Action and Action integral: Different kinds of variational principles What are the difference between: 


*

*the action $\int_{t_{1}}^{t_{2}}(L+H) dt$ that we use in the principle of least action, and 

*the action integral $\int_{t_{1}}^{t_{2}}L dt$ that we use in Hamilton's variational principle?
References:


*

*H. Goldstein, Classical Mechanics, Section 8.6.

*H. Goldstein, Classical Mechanics, Chapter 2.
 A: As user ACuriousMind correctly writes: 


*

*What Goldstein calls the principle of least action $\int p~\mathrm{d}q$ is usually called Maupertuis' principle or the principle of abbreviated action. 

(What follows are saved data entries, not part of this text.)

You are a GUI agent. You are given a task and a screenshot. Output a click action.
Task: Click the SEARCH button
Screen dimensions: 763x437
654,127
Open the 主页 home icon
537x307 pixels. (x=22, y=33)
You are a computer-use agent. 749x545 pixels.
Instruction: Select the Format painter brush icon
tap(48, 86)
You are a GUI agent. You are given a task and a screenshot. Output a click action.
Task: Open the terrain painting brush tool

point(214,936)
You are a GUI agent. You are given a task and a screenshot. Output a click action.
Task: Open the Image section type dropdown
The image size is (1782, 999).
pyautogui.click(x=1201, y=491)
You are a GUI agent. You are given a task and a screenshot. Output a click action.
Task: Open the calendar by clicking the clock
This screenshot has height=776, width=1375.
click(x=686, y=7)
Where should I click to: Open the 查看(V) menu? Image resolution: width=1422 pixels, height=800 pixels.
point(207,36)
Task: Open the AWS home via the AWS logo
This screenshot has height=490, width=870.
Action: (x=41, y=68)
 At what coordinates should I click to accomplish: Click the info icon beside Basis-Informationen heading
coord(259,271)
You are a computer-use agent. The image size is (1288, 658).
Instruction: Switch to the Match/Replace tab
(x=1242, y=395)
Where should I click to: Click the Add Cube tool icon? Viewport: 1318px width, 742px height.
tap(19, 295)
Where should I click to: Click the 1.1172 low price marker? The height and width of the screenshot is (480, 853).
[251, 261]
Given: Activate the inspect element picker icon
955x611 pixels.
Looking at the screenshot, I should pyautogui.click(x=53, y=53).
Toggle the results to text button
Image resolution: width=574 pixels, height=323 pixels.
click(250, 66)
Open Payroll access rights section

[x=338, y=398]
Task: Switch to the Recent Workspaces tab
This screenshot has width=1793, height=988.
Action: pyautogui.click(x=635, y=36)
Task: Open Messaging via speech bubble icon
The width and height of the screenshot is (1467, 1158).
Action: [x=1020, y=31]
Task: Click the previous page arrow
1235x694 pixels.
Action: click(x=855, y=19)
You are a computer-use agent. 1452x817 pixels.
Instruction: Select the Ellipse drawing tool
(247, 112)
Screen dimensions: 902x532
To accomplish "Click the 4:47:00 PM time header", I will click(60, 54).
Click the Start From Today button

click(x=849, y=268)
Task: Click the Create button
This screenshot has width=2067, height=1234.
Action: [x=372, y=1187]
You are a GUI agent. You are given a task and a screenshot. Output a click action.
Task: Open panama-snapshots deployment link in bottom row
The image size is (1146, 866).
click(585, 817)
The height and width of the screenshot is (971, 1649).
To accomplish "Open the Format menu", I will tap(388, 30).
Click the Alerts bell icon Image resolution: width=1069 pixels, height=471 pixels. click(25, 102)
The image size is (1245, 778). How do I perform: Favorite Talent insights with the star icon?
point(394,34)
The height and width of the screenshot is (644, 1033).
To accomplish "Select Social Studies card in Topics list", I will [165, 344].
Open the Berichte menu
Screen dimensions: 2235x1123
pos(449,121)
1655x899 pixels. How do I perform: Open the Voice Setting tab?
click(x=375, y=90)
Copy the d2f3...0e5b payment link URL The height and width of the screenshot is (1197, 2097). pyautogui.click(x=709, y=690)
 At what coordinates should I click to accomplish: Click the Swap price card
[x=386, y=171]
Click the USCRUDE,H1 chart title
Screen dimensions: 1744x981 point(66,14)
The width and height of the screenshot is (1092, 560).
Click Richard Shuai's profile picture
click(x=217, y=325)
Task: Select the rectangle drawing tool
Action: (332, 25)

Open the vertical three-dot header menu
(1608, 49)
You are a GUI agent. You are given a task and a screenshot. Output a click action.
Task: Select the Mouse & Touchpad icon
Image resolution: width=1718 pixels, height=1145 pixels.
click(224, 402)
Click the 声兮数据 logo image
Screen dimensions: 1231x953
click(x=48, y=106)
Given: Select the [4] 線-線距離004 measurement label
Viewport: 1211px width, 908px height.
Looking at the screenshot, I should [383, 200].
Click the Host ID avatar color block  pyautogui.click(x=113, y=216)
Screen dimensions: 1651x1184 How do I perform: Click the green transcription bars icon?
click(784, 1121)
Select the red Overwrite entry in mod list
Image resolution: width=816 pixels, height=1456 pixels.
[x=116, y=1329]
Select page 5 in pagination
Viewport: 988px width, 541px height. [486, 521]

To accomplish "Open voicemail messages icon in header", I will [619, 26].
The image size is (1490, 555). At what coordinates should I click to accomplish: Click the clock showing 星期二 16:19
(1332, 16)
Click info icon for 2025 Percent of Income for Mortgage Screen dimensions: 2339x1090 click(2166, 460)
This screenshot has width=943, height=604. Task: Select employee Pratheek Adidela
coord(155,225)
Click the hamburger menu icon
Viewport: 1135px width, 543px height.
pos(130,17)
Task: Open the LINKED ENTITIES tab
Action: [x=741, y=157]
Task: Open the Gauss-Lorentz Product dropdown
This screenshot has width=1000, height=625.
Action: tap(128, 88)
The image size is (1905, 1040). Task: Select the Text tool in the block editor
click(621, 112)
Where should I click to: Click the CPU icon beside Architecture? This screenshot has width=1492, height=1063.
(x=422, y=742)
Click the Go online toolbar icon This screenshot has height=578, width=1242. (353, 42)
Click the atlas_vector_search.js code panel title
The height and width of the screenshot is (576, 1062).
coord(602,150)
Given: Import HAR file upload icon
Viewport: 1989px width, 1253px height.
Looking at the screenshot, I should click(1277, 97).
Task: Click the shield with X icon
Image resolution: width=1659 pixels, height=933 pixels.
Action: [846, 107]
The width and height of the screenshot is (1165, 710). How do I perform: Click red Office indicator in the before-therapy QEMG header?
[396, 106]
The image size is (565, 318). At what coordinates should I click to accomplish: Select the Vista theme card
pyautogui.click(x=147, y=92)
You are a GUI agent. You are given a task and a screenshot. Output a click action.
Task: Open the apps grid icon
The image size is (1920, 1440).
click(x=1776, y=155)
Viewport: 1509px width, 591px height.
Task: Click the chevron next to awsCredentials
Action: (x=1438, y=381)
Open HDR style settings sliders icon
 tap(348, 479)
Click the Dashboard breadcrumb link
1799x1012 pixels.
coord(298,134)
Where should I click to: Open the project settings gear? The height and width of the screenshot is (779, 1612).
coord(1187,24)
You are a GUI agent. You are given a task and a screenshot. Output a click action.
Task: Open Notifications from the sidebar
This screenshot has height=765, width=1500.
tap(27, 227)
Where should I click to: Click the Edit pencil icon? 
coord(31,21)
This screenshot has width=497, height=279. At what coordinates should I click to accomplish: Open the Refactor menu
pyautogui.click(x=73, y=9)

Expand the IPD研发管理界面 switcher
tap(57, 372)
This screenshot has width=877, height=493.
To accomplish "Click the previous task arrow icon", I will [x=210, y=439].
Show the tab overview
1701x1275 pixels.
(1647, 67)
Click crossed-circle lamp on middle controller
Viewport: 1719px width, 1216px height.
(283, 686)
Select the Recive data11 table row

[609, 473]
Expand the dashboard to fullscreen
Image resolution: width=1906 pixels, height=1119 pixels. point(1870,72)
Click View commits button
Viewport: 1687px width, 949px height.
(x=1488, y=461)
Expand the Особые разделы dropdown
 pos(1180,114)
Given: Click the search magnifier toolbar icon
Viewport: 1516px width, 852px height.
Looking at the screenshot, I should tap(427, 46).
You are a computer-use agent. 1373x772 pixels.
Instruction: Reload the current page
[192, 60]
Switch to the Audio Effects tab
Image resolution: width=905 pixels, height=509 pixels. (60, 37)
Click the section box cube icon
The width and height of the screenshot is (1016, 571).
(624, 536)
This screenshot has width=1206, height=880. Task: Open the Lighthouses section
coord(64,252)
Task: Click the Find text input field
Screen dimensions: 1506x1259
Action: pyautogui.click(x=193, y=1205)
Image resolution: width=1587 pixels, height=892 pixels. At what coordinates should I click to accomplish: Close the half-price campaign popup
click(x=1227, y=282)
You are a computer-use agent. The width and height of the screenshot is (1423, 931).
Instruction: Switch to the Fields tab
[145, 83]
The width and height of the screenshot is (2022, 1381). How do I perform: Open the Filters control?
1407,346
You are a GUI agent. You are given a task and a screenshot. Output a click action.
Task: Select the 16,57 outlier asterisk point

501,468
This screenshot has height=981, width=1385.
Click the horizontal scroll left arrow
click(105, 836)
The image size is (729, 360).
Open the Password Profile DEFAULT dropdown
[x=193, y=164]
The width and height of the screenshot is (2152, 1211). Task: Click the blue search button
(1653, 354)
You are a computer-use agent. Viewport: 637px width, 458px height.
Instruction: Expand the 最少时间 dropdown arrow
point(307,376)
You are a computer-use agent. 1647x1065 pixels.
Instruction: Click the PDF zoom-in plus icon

*What Goldstein calls the Hamilton's variational principle is often also called the the principle of least/extremal/stationary action $\int L~\mathrm{d}t$.
This is also explained in a footnote in Goldstein, Section 8.6. At the physical level, besides the different appearances, the important thing is to realize that different quantities are kept fixed in the two variational principles 1 and 2.
Also note that confusingly the Hamilton's principle is a variational principle in the Lagrangian formulation (as opposed to the Hamiltonian formulation). 
Finally, let us remark that the word action has several different meanings in physics and mathematics.
A: The more common names for what you are talking about are the abbreviated action
$$S_0[q] := \int p \mathrm{d}q$$
versus the action
$$ S[q] := \int_{t_1}^{t_2}L(q,\dot q,t)\mathrm{d}t$$
Both are used in different formulations of classical mechanics, and deliver a different "flavor" of solutions. On both one can do variations calculus and obtains the classical trajectory $q_{cl}$ as the extremum of the action.
The abbreviated action obeys Maupertuis' principle and gives you the classical path provided you know the conserved energy along the trajectory and the start- and endpoints.
The action's extrema are found by the usual Euler-Lagrange equations and gives you the classical path provided you know the start- and endtimes as well as points.
Now, what has the abbreviated action to do with $L + H$? Observe that 
$$\int p \mathrm{d}q =\int p \dot q \mathrm{d}t = \int (L + H) \mathrm{d}t$$
since $L$ and $H$ are Legrendre transforms w.r.t. $\dot q$ resp. $p$ of each other.